Reproduce the material below, substituting "You are a GUI assistant." for every occurrence of "You are a computer-use agent." and leaving all other text unchanged.

-- start --

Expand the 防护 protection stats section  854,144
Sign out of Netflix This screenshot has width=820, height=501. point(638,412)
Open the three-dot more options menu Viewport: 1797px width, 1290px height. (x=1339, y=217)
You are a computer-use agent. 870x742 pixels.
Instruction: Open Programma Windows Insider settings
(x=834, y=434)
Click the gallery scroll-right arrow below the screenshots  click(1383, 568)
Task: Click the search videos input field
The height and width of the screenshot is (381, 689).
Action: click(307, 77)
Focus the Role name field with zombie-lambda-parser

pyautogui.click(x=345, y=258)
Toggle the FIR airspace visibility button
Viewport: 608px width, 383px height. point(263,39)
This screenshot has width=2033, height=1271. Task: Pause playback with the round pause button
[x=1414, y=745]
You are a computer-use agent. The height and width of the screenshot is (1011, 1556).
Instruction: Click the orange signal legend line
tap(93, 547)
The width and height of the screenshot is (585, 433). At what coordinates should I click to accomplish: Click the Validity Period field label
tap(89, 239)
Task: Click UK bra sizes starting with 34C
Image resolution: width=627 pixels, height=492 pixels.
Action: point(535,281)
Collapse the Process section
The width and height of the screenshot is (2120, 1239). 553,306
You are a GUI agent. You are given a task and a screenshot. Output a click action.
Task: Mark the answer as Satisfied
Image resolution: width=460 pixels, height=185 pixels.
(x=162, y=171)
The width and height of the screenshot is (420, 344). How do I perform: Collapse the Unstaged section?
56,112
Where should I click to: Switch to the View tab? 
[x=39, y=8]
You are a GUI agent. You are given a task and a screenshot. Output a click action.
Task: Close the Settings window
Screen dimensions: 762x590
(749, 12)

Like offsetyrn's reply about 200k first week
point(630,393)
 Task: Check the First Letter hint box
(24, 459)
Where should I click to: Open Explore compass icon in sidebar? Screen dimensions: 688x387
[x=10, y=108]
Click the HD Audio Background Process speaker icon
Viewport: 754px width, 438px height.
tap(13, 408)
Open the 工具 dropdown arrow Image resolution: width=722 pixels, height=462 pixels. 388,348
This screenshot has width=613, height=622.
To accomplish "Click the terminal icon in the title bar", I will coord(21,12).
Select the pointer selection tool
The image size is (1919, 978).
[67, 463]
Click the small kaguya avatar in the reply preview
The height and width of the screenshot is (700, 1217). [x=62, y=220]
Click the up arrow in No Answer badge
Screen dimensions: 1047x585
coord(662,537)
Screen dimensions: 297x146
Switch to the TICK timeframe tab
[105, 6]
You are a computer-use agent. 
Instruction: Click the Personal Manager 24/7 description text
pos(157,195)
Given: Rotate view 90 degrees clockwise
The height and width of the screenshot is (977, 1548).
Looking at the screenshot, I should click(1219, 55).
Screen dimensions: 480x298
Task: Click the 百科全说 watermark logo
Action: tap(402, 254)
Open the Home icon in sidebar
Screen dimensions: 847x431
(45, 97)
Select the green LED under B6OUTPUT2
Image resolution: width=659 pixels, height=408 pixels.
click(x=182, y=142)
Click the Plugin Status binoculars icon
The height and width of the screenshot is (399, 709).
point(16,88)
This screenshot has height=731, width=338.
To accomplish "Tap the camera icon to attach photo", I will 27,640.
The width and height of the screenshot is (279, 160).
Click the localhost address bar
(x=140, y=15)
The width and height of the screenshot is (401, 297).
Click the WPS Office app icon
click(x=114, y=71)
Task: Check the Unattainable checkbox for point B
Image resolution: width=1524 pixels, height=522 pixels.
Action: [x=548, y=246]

-- end --

§ ANSWER TO THIS PROBLEM
Expand the 防护 protection stats section  854,144
Sign out of Netflix This screenshot has width=820, height=501. point(638,412)
Open the three-dot more options menu Viewport: 1797px width, 1290px height. (x=1339, y=217)
You are a GUI assistant. 870x742 pixels.
Instruction: Open Programma Windows Insider settings
(x=834, y=434)
Click the gallery scroll-right arrow below the screenshots  click(1383, 568)
Task: Click the search videos input field
The height and width of the screenshot is (381, 689).
Action: click(307, 77)
Focus the Role name field with zombie-lambda-parser

pyautogui.click(x=345, y=258)
Toggle the FIR airspace visibility button
Viewport: 608px width, 383px height. point(263,39)
This screenshot has width=2033, height=1271. Task: Pause playback with the round pause button
[x=1414, y=745]
You are a GUI assistant. The height and width of the screenshot is (1011, 1556).
Instruction: Click the orange signal legend line
tap(93, 547)
The width and height of the screenshot is (585, 433). At what coordinates should I click to accomplish: Click the Validity Period field label
tap(89, 239)
Task: Click UK bra sizes starting with 34C
Image resolution: width=627 pixels, height=492 pixels.
Action: point(535,281)
Collapse the Process section
The width and height of the screenshot is (2120, 1239). 553,306
You are a GUI agent. You are given a task and a screenshot. Output a click action.
Task: Mark the answer as Satisfied
Image resolution: width=460 pixels, height=185 pixels.
(x=162, y=171)
The width and height of the screenshot is (420, 344). How do I perform: Collapse the Unstaged section?
56,112
Where should I click to: Switch to the View tab? 
[x=39, y=8]
You are a GUI agent. You are given a task and a screenshot. Output a click action.
Task: Close the Settings window
Screen dimensions: 762x590
(749, 12)

Like offsetyrn's reply about 200k first week
point(630,393)
 Task: Check the First Letter hint box
(24, 459)
Where should I click to: Open Explore compass icon in sidebar? Screen dimensions: 688x387
[x=10, y=108]
Click the HD Audio Background Process speaker icon
Viewport: 754px width, 438px height.
tap(13, 408)
Open the 工具 dropdown arrow Image resolution: width=722 pixels, height=462 pixels. 388,348
This screenshot has width=613, height=622.
To accomplish "Click the terminal icon in the title bar", I will coord(21,12).
Select the pointer selection tool
The image size is (1919, 978).
[67, 463]
Click the small kaguya avatar in the reply preview
The height and width of the screenshot is (700, 1217). [x=62, y=220]
Click the up arrow in No Answer badge
Screen dimensions: 1047x585
coord(662,537)
Screen dimensions: 297x146
Switch to the TICK timeframe tab
[105, 6]
You are a GUI assistant. 
Instruction: Click the Personal Manager 24/7 description text
pos(157,195)
Given: Rotate view 90 degrees clockwise
The height and width of the screenshot is (977, 1548).
Looking at the screenshot, I should click(1219, 55).
Screen dimensions: 480x298
Task: Click the 百科全说 watermark logo
Action: tap(402, 254)
Open the Home icon in sidebar
Screen dimensions: 847x431
(45, 97)
Select the green LED under B6OUTPUT2
Image resolution: width=659 pixels, height=408 pixels.
click(x=182, y=142)
Click the Plugin Status binoculars icon
The height and width of the screenshot is (399, 709).
point(16,88)
This screenshot has height=731, width=338.
To accomplish "Tap the camera icon to attach photo", I will 27,640.
The width and height of the screenshot is (279, 160).
Click the localhost address bar
(x=140, y=15)
The width and height of the screenshot is (401, 297).
Click the WPS Office app icon
click(x=114, y=71)
Task: Check the Unattainable checkbox for point B
Image resolution: width=1524 pixels, height=522 pixels.
Action: [x=548, y=246]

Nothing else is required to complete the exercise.